🤖 AI Summary
Existing model editing methods—such as inference-time interventions based on activation vector addition or weight updates—are empirically effective but rely on heuristic rules lacking theoretical grounding. This paper establishes the first rigorous theoretical foundation for the “prompt → weight” mapping, proposing a general implicit weight-mapping framework. By analytically characterizing how prompt information is represented, propagated, and composed across Transformer layers—specifically within multi-head attention and feed-forward subnetworks—we derive a mathematically principled mapping from input text to reusable thought vectors/matrices. The framework is token-agnostic, supports deep multi-block architectures, and formally explains why prevalent intervention strategies succeed. Empirical evaluation demonstrates its efficacy in behavioral control tasks.

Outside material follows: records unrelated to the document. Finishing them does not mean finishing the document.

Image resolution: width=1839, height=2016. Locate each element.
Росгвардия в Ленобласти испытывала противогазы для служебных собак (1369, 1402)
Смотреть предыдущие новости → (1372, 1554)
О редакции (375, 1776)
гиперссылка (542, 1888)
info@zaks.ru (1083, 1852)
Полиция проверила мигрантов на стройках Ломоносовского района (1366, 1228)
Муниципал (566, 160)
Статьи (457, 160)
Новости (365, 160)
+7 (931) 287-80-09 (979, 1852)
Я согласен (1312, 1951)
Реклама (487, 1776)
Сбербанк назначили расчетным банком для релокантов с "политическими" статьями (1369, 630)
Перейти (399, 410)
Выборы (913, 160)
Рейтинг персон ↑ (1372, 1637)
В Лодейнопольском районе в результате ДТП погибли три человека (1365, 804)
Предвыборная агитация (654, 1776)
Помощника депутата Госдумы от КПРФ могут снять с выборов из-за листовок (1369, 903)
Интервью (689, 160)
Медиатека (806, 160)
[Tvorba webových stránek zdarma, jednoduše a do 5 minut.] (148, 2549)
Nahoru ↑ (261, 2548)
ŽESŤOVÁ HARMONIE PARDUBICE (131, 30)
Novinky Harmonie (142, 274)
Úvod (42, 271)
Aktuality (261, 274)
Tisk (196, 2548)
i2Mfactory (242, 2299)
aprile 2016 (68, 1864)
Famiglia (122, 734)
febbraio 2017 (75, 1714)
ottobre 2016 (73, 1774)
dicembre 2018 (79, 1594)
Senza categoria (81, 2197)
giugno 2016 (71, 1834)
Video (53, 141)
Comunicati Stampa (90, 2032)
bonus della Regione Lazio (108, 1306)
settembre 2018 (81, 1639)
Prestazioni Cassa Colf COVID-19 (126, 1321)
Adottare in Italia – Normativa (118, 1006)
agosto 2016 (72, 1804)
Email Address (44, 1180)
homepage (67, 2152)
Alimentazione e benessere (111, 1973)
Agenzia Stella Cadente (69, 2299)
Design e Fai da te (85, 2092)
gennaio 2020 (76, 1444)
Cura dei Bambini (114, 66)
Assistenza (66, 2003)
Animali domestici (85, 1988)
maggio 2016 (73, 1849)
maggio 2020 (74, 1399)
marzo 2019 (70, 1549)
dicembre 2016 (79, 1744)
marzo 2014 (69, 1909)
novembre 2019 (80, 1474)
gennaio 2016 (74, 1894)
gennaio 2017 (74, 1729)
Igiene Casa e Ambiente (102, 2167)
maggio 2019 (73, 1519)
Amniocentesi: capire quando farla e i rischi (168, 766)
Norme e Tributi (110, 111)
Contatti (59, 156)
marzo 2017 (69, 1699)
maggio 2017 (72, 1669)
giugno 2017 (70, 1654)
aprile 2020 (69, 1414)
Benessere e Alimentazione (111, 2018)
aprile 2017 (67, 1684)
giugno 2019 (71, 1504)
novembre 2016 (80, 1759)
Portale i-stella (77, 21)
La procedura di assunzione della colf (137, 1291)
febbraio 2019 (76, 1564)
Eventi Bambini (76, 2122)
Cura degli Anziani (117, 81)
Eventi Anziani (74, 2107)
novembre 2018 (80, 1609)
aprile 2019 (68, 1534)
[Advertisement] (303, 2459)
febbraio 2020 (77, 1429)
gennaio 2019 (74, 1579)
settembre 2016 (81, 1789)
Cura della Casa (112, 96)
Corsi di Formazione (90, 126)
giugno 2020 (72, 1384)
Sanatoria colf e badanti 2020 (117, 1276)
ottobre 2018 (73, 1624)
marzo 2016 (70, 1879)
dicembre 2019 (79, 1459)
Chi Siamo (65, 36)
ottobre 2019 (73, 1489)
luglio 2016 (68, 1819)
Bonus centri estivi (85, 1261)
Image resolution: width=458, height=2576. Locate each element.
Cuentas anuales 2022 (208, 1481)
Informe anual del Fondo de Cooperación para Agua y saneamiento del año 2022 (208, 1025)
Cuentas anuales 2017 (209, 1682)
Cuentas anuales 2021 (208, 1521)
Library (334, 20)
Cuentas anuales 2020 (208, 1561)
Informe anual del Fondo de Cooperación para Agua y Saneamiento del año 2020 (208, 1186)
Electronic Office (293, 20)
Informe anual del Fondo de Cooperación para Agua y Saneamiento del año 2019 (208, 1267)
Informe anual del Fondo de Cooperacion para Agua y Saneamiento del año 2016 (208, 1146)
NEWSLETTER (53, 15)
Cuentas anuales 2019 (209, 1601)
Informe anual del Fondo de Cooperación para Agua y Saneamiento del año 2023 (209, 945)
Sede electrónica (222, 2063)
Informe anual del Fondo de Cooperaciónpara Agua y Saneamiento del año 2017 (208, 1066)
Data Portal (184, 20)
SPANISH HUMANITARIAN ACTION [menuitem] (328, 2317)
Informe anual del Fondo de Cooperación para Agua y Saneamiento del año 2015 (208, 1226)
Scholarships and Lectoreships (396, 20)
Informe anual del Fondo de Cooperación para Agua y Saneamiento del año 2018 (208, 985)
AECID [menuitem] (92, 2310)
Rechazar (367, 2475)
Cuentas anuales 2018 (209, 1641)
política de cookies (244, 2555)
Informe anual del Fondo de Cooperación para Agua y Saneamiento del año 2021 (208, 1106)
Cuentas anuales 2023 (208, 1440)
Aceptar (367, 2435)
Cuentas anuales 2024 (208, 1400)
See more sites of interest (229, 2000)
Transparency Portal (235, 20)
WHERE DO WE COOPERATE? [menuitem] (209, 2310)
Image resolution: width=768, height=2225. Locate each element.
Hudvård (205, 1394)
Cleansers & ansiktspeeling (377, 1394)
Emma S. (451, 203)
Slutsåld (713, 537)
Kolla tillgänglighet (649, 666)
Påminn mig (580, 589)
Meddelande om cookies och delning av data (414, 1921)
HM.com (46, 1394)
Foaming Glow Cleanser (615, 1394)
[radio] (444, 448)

Our work introduces the first architecture-driven theoretical paradigm for model editing.
📝 Abstract
A growing body of research has demonstrated that the behavior of large language models can be effectively controlled at inference time by directly modifying their internal states, either through vector additions to their activations or through updates to their weight matrices. These techniques, while powerful, are often guided by empirical heuristics, such as deriving steering vectors from the average activations of contrastive prompts. This work provides a theoretical foundation for these interventions, explaining how they emerge from the fundamental computations of the transformer architecture. Building on the recent finding that a prompt's influence can be mathematically mapped to implicit weight updates (Dherin et al., 2025), we generalize this theory to deep, multi-block transformers. We show how the information contained in any chunk of a user prompt is represented and composed internally through weight vectors and weight matrices. We then derive a principled method for condensing this information into token-independent thought vectors and thought matrices. These constructs provide a theoretical explanation for existing vector- and matrix-based model editing techniques and offer a direct, computationally-grounded method for transmuting textual input into reusable weight updates.